Non dovevo inseminare la vacca, ma solo introdurre il braccio destro, opportunamente guantato e lubrificato, nel canale rettale della vacca, dopo averlo svuotato del materiale fecale e sentire la cervice.

Il tecnico mi fece indossare stivali e grembiule, infilare un guanto lungo, ben lubrificato. E andai, avanzai e subito dovetti svuotare l’ampolla dal materiale, come diceva il tecnico. Si trattava di merda, in sostanza. 

Comunque, mentre avanzavo alla ricerca di questa cervice, il professore spiegava che questa tecnica nuova, insieme ad altre, stava contribuendo a formare una buona progenie di vacche italiane. A questo punto, uno studente ebbe la brutta idea di dire: ma è innaturale.

Il professore di zootecnia, forse perché stava dalla mattina alla sera con gli animali, aveva una sua imprevedibilità. Passava dalla calma serafica all’eccitazione improvvisa, contro o a favore di una cosa. Dunque, rispose: “quello che è veramente innaturale è che gli allevatori devono farsi il mazzo con 4 vacche nevrasteniche, poco produttive e che si prendono pure un sacco di malattie. Questo è innaturale. È invece naturale e giusto tendere a migliorare gli animali, ma i tuoi genitori, chiese, che lavoro fanno?” 

– Mio papà è impiegato, mia mamma insegna. 

– Ecco qua, mettete degli impiegati e degli insegnanti in un’isola deserta e moriranno tutti, non sanno più come funzionano le cose, sono abituati ad andare al supermercato a comprare il latte, se lo bevono e tanto gli basta. Gli impiegati sono dei debosciati.

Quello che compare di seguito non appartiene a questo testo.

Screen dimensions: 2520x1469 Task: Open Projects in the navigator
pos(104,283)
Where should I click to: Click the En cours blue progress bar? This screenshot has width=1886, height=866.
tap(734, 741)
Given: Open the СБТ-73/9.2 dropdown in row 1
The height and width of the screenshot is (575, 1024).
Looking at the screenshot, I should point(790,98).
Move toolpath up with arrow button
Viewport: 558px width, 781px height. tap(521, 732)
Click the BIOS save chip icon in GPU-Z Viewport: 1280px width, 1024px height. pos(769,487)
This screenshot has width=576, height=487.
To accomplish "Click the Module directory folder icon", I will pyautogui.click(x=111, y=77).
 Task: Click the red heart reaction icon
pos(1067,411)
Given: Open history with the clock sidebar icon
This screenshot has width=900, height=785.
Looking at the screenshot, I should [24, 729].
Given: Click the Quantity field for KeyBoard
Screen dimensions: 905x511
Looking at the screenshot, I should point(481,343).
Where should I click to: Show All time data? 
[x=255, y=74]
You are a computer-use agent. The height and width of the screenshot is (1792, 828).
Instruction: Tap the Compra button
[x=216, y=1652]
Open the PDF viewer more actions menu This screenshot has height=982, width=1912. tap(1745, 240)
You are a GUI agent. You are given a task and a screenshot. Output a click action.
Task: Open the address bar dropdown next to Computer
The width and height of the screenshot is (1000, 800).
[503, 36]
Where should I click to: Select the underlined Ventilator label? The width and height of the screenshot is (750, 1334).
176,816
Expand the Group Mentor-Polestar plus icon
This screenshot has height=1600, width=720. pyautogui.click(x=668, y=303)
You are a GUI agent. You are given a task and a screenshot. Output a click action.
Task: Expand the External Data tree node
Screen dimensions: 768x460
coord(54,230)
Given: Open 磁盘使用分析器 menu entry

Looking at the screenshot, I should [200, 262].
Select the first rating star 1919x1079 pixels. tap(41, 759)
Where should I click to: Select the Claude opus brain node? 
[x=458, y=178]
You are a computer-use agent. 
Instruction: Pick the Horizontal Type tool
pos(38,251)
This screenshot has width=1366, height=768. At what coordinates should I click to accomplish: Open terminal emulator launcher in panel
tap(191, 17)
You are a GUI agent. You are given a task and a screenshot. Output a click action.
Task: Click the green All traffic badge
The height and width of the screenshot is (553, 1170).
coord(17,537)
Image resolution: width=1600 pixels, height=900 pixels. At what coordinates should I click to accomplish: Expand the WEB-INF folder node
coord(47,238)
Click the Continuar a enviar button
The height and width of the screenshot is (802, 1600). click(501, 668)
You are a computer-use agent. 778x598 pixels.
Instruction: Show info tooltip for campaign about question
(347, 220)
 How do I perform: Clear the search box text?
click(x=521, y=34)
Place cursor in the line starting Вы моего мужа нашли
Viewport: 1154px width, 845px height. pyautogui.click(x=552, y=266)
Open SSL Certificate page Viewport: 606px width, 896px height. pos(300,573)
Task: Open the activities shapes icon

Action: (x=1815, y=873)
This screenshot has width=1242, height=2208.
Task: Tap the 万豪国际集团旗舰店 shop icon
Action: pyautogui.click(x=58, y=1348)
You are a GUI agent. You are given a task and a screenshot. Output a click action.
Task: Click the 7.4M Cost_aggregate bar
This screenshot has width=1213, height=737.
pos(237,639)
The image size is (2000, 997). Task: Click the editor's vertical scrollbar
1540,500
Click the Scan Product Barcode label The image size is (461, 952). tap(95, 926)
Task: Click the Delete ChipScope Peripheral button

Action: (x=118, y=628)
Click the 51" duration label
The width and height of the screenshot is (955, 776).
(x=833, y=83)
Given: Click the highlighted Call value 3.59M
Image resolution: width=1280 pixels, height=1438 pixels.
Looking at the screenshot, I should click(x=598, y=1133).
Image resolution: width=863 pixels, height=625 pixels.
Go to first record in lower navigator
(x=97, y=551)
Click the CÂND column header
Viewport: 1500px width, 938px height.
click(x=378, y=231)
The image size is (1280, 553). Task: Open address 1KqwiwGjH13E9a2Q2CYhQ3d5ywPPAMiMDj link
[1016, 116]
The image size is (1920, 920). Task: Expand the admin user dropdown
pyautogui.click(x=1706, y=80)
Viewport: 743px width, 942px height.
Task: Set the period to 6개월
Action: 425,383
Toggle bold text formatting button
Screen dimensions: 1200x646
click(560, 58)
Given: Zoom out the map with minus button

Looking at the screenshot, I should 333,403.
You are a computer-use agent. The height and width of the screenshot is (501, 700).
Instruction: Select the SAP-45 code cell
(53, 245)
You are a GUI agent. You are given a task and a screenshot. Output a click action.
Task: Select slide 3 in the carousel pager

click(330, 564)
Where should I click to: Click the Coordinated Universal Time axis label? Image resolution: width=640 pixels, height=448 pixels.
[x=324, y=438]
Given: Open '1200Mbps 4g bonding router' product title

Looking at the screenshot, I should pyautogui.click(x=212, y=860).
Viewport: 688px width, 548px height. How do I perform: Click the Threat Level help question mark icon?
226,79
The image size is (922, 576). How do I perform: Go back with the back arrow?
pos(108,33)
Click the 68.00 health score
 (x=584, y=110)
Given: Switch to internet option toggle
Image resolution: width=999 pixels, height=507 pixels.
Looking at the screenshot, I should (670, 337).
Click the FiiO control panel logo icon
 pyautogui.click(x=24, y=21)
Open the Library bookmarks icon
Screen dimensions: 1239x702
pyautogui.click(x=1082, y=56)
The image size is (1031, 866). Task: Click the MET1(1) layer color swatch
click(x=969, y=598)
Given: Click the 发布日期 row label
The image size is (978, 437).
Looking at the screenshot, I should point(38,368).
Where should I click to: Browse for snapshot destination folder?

Poi urlò contro di me: Pascale, hai trovato questa cervice, ti vuoi sbrigare, che ci hai preso gusto?

Potete capire perché quando vedo le vacche al pascolo provo due moti contrastanti: ah la natura perduta, e l’altro, un po’ più terra terra, che mi porta a pensare che anche l’esplorazione del retto di una vacca può migliorare le vacche stesse e il reddito dei produttori.